— Work instructions —
Return all the entries exactly, keeping pictures out.

— Input records —

=-=-=-=-=

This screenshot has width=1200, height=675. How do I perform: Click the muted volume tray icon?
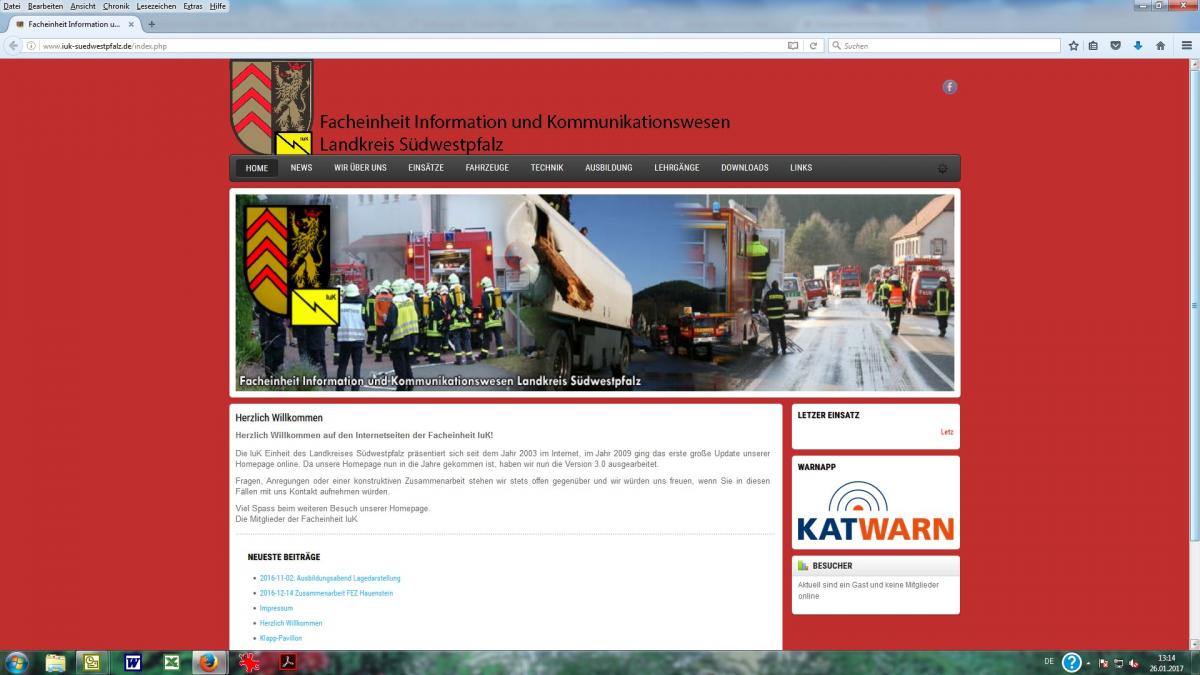click(1133, 662)
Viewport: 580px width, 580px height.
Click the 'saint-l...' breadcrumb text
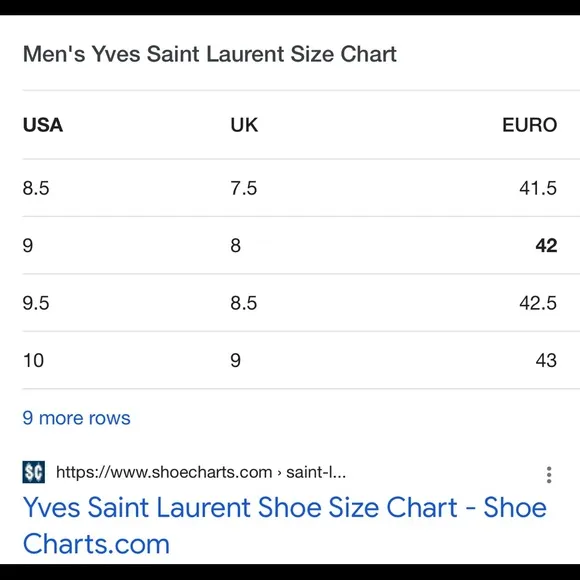316,472
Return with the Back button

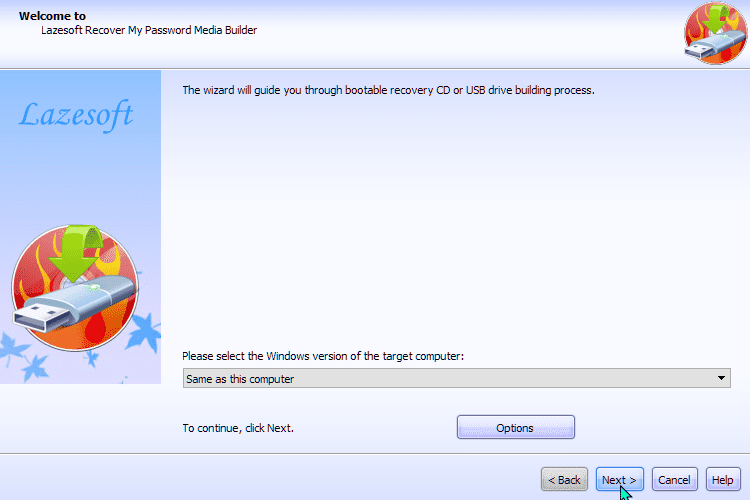pos(564,479)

=-=-=-=-=

— Written answer —
This screenshot has width=1200, height=675. How do I perform: Click the muted volume tray icon?
click(1133, 662)
Viewport: 580px width, 580px height.
Click the 'saint-l...' breadcrumb text
316,472
Return with the Back button

pos(564,479)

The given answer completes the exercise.